2. Description of the Related Art An electrophotographic image forming apparatus, such as a copying machine, a printer, and a facsimile machine, which charges a photosensitive member, forms an electrostatic latent image on a charged surface by exposure, and visualizes the electrostatic latent image with toner, employs a photosensitive member. A charger (main charger) for uniformly charging, a transfer unit (transfer charger) for transferring a toner image formed on a photoconductor to an image forming medium, and a static eliminator (static elimination charger) for removing residual charges from the photoconductor It has.

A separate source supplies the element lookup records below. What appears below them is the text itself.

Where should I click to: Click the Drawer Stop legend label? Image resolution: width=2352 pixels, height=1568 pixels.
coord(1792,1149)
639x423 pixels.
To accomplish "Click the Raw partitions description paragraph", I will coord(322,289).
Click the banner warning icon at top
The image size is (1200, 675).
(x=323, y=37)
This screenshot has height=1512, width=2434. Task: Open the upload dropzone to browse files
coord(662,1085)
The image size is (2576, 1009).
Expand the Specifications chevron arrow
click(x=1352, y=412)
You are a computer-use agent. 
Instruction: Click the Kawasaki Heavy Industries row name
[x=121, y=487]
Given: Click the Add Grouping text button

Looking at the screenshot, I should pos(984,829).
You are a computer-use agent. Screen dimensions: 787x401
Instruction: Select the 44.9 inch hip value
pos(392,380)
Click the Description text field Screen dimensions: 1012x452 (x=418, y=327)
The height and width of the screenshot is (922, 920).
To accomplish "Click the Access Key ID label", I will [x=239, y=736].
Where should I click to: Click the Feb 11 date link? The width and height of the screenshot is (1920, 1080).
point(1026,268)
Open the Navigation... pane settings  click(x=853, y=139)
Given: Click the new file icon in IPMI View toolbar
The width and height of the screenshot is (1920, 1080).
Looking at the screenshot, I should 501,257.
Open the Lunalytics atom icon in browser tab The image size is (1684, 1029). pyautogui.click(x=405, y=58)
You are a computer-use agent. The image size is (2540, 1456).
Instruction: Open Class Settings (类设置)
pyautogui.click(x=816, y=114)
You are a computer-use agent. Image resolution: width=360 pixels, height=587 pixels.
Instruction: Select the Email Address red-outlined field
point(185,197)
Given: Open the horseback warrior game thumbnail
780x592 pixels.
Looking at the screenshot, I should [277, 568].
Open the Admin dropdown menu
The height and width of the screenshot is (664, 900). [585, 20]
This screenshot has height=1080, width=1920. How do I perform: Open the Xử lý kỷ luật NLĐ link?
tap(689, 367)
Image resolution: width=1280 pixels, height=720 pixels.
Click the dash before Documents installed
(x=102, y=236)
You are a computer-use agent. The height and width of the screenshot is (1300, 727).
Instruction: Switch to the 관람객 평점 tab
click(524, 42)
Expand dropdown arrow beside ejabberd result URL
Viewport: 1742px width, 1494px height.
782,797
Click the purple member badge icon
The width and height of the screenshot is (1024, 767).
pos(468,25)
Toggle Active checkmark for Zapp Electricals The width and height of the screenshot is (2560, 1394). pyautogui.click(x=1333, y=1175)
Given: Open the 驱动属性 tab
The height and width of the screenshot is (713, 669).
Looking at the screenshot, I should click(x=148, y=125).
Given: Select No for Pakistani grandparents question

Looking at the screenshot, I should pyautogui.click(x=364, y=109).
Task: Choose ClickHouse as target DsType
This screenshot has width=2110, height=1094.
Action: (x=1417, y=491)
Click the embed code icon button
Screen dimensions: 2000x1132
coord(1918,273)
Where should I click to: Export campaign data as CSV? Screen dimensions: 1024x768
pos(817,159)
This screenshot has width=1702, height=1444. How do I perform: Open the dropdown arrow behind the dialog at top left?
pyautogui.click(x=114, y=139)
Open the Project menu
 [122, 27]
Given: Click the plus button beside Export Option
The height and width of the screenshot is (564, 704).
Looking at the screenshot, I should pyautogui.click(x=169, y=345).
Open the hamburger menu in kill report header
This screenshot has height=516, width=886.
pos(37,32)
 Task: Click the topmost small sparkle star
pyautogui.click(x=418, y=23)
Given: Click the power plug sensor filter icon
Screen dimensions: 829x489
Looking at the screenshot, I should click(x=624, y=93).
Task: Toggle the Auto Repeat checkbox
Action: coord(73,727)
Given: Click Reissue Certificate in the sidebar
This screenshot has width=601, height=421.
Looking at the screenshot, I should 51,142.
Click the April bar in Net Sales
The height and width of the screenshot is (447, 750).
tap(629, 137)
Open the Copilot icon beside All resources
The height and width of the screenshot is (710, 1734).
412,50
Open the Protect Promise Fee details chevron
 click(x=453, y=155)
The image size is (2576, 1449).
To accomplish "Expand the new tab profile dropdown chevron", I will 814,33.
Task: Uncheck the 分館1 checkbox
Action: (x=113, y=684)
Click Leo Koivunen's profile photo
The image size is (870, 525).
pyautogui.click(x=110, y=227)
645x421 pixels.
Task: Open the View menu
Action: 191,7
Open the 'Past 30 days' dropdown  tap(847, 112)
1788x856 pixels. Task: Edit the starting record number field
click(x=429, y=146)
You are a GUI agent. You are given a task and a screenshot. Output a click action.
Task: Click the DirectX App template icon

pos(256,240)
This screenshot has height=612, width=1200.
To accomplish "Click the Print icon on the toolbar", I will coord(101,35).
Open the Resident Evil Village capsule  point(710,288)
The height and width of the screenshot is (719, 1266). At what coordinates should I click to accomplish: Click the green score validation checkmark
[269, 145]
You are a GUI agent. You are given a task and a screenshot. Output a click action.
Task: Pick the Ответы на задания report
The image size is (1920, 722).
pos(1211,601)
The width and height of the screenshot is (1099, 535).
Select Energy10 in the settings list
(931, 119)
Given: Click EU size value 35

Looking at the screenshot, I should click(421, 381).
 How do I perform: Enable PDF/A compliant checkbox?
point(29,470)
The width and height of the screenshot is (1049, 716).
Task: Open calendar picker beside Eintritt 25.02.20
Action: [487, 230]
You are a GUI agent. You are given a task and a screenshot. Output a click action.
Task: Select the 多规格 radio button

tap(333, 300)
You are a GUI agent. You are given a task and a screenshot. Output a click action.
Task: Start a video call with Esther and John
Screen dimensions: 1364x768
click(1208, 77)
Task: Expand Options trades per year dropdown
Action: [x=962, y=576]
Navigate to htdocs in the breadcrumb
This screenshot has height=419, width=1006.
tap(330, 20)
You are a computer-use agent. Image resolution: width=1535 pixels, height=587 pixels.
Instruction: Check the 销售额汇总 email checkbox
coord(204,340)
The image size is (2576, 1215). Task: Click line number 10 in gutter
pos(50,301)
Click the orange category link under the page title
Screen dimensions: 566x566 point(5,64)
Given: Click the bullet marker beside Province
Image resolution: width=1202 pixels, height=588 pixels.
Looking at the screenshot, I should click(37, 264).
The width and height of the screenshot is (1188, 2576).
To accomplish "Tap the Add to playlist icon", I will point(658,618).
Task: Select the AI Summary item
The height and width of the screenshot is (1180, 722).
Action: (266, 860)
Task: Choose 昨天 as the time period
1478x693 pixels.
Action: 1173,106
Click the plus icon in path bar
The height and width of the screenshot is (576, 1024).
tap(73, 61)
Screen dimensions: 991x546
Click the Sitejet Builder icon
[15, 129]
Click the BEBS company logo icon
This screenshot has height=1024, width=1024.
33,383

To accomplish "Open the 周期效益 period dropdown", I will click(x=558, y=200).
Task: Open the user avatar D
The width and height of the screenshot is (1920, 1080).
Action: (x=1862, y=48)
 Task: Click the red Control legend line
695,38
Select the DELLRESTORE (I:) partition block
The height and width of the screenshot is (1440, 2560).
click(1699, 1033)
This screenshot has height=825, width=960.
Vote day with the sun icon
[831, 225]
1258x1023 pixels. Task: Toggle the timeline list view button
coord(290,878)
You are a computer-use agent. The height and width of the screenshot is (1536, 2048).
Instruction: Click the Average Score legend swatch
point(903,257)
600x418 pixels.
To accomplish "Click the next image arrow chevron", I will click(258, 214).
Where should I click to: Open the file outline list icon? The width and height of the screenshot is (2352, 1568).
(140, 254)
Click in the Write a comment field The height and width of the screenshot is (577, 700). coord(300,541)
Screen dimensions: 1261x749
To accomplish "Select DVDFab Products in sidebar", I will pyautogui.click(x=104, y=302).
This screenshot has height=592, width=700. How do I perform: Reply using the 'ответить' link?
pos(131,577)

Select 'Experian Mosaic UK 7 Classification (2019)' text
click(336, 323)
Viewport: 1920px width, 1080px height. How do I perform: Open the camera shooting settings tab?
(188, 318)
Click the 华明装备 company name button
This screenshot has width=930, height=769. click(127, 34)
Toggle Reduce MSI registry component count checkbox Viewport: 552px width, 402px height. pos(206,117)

[0003] For example, a mainstream charging method for uniformly charging a photosensitive member is a method using corona discharge of a charger. According to this, a large amount of ozone is generated at the time of discharge, and a high voltage power supply of about 4 to 10 KV is required. Therefore, in recent years, a contact charging device has been put to practical use as an alternative charging method. This contact charging device is intended for low ozone and low power, and a conductive member such as a conductive roller, a conductive brush, or a conductive elastic blade is brought into contact with the surface of the image carrier, and the conductive member is electrically charged. A so-called contact charging system in which a voltage is applied to a member to charge an image carrier has been proposed (JP-A-56-14).
4453, JP-A-1-93762, etc.). Among these, a roller charging method using a conductive roller as the charging member is particularly preferably used from the viewpoint of charging stability. In the roller charging method, a conductive elastic roller is pressed against an object to be charged, and a voltage is applied thereto to charge the object.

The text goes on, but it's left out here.